WHAT YOU NEED TO DO:
Revise the records so that "location" becomes "position" wherever it occurs, keeping every other word the same and omitting the pictures.

RECORD SET:

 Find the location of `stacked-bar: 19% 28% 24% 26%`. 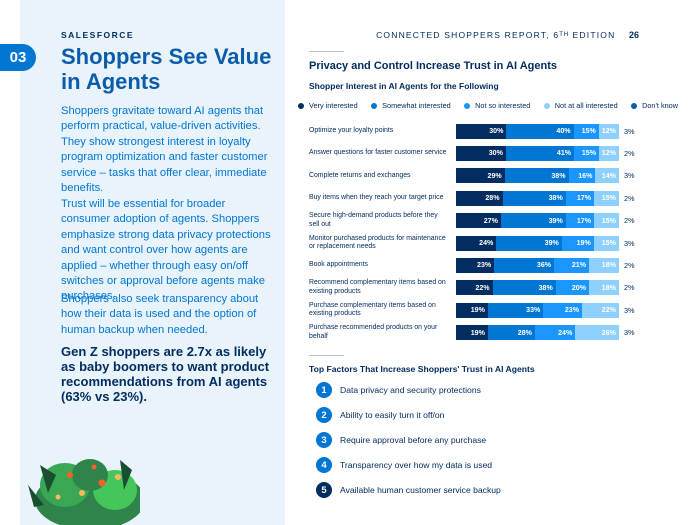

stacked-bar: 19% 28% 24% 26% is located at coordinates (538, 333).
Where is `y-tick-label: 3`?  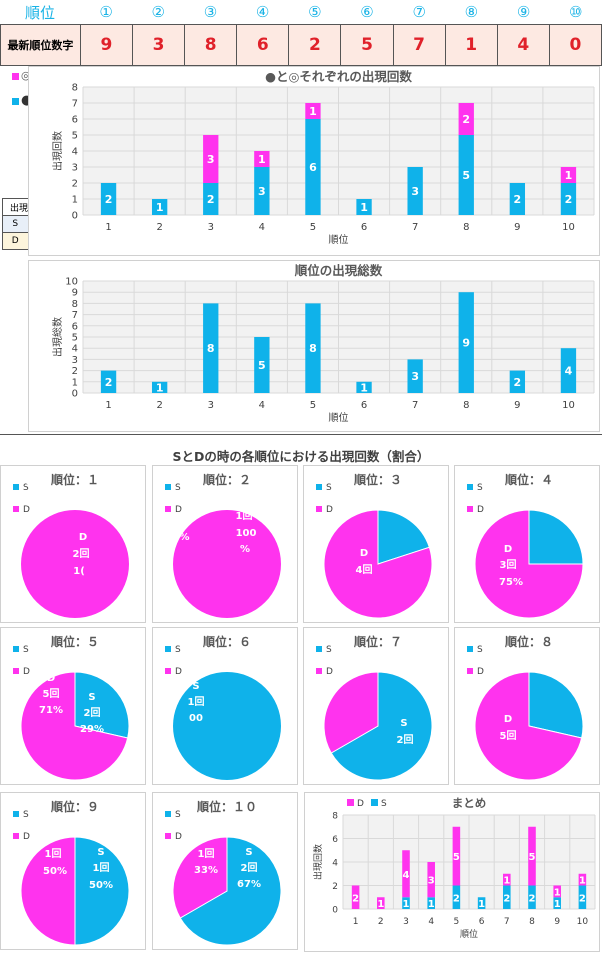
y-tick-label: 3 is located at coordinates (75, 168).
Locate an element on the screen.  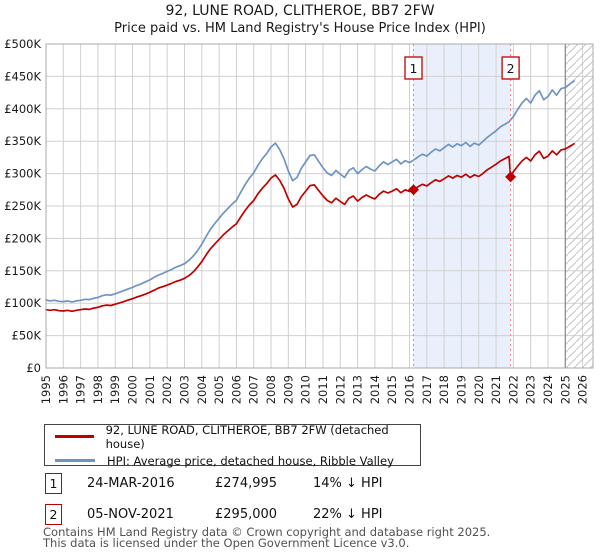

TASK OUTPUT:
 Find the position of `stacked-bar: 19% 28% 24% 26%`. 

stacked-bar: 19% 28% 24% 26% is located at coordinates (538, 333).
Where is `y-tick-label: 3`?  
y-tick-label: 3 is located at coordinates (75, 168).
Locate an element on the screen.  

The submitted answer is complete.